The unusually high number of major natural calamities in recent years is a stark reminder of the proverbial "tragedy of the commons".
One of the serious failures of the United Nations Framework Convention on Climate Change negotiations has been the developed countries' failure to fulfil their commitments to transfer finance and technology to developing countries, and not doing enough to sequester their past cumulative carbon emissions. Developing countries, relatively more vulnerable to the impacts of climate change, have largely been left to fend for themselves. With time running out, these economies must quickly firm up their strategies, as there is no time left for blame games.
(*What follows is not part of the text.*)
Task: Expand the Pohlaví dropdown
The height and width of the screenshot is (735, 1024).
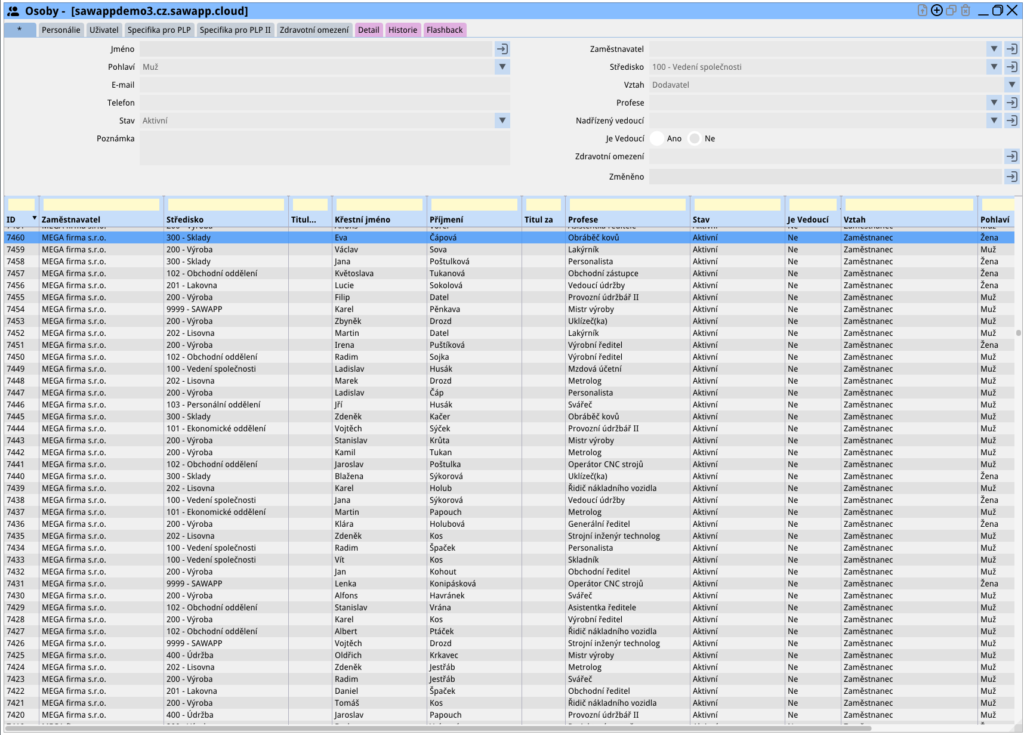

This column focuses on the need for India to have a quantifiable and monitorable plan, including a financing plan, to meet international commitments and facilitate smooth transition to a low-carbon economy. Let's begin with India's international commitments, the major ones being the reduction of emission intensity of gross domestic product (GDP) by 45 per cent by 2030 compared to 2005 levels, and achieving net zero greenhouse gas emissions by 2070. While 2070 is a bit far away, what about the 2030 GDP emission target? Despite some commentary suggesting that India is well on its way to achieving this target ahead of schedule, the real question is: What exactly is the government's disaggregated, sectoral-level plan to meet this goal? Is there a PERT chart, a programme evaluation and review technique, delineating the timelines for achieving various milestones? What proportion of the target is envisaged to be achieved through administrative fiat like mandating renewable energy based power, increasing forest cover, and prescribing electric vehicles, and how much by market mechanism including carbon credit trading? The aspiration to achieve net-zero by 2070 has to be necessarily backed by a credible, meticulous and well-thought-out plan.